Pasalnya, berdasarkan bukti skripsi Jokowi yang diperlihatkan kepadanya saat mengunjungi UGM beberapa waktu lalu, Rismon menganggap teknologi tulisan yang dicetak tidak mungkin dibuat pada tahun 80’an.
Rismon mengatakan dirinya semakin yakin bahwa skripsi Jokowi tidak dibuat pada tahun 80’an ketika dibandingkan dengan tiga skripsi di tahun yang sama.
Dia meyakini skripsi Jokowi dibuat pada tahun 2004 ketika perusahaan software, Microsoft, meluncurkan Windows XP.
“Seperti tadi itu, beberapa nama itu Sri Dominingsih, Lembah Edianto, Sigit Hariwinarto, itu teknologi percetakannya yaitu (skripsi) pakai Windows XP,” tuturnya.

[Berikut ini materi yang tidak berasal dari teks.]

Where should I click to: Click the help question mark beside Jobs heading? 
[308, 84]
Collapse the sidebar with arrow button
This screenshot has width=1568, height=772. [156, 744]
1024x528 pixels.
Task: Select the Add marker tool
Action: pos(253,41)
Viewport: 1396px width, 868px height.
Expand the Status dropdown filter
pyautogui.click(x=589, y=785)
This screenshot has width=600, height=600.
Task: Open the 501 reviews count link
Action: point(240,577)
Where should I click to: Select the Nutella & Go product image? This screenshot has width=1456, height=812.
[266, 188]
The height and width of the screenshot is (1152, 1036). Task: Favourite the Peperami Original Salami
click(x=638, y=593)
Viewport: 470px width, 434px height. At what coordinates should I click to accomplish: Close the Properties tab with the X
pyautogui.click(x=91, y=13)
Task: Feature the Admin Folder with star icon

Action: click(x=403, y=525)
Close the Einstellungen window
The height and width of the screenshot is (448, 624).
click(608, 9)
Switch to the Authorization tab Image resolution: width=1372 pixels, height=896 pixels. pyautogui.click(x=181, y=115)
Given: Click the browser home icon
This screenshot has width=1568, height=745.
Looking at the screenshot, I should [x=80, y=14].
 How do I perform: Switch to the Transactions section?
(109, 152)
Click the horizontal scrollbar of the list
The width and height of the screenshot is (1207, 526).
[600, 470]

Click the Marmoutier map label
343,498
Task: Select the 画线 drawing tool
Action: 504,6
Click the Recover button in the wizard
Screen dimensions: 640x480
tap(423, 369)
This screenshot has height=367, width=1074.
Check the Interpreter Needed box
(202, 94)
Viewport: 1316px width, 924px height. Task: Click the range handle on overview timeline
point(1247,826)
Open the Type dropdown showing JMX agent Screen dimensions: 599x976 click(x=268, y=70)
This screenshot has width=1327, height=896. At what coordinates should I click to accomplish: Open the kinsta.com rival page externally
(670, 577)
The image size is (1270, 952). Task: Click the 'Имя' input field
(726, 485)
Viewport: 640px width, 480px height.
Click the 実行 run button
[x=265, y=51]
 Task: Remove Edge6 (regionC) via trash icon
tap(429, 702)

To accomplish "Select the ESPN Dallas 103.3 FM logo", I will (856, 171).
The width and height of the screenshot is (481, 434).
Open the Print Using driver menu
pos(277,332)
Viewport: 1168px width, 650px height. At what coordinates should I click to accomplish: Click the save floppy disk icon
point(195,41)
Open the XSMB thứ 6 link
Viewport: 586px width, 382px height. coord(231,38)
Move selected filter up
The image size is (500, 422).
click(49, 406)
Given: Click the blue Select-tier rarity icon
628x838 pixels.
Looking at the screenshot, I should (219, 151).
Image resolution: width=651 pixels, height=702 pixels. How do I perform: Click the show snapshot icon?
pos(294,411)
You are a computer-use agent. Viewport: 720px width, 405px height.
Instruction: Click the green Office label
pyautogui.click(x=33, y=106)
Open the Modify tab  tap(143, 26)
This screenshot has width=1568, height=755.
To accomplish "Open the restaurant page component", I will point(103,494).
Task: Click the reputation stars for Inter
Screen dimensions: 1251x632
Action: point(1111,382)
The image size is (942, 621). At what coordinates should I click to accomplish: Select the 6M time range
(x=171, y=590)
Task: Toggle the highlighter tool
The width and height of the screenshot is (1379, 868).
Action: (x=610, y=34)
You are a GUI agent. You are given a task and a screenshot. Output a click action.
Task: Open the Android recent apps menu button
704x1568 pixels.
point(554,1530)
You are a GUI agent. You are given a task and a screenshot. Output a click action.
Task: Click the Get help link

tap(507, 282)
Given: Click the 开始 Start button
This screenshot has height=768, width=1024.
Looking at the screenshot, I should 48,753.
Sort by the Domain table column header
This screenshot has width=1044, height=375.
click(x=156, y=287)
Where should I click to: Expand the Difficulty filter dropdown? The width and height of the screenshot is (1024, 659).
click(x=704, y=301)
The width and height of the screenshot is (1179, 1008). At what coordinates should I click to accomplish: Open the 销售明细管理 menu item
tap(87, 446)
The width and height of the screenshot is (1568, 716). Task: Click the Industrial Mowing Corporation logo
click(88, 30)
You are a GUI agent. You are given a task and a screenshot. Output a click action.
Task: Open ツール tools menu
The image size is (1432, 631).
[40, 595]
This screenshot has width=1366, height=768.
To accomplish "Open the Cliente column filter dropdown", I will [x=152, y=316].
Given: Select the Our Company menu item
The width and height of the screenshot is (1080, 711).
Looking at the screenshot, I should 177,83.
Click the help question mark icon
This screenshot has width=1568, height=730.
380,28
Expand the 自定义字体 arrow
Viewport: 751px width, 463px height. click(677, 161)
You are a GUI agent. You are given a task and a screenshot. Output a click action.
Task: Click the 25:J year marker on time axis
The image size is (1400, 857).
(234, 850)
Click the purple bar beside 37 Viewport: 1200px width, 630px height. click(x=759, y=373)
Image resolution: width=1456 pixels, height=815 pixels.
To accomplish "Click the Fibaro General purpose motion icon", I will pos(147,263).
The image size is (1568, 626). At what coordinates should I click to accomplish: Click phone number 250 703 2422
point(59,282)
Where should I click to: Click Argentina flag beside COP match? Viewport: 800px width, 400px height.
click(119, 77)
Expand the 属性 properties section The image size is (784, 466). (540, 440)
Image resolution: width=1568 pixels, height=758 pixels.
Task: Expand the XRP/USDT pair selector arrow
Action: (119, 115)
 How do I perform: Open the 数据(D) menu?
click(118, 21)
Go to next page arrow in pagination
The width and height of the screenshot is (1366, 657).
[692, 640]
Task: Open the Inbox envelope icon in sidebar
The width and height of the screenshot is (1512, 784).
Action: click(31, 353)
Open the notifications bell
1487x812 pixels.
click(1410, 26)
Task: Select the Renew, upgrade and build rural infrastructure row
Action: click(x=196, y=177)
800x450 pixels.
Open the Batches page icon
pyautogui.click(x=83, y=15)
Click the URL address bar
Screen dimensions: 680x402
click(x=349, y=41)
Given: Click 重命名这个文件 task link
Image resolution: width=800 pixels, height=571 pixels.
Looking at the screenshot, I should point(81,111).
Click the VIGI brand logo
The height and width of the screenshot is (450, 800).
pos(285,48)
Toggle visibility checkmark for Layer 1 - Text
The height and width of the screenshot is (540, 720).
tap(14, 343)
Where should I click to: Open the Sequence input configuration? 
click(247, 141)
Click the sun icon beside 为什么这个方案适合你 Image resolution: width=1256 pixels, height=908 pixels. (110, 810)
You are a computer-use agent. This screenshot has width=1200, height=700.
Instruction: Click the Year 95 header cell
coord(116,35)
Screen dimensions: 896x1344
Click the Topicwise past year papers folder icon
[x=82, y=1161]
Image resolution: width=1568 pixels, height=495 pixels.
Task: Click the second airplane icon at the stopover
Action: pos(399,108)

Selain itu, Rismon juga mempertanyakan kesimpulan Bareskrim Polri bahwa skripsi Jokowi dicetak dengan teknik hand press.
Rismon meragukan terkait kesimpulan tersebut karena ketikan tanda titik dalam skripsi Jokowi dianggapnya terlalu rapi untuk ukuran teknologi pada tahun 1980-an.
“Bagaimana Dirtipidum yang menjelaskan, coba perhatikan kerapatan (font) titik (di skripsi Jokowi), itu titiknya rapat. Bagaimana cara membuat hand press seperti itu? Tidak mblebor. Bagaimana menyusunnya?” ujar Rismon.
Rismon menuturkan jika memang skripsi Jokowi dicetak dengan teknik hand press, maka seharusnya font yang tercetak tidak rapi seperti teknik cetak modern yaitu ink jet atau laser jet.
Pasalnya, menurut temuan Rismon, skripsi Jokowi khususnya di lembar pengesahan, font yang digunakan sangat rapi dan diduga bukan dicetak secara hand press.
“Bagaimana menata font-nya itu titik-titik, terus di press? Nggak blebor tuh. Terus, ketika kita zoom, hand press itu karakternya atau fontnya itu blebor ke arah tekstur kertas tersebut. Jadi seperti berambut ketika kita zoom.”
“Bukan produk ink jet atau laser jet yang injeksinya sangat nanometer atau milimeter,” jelas Rismon.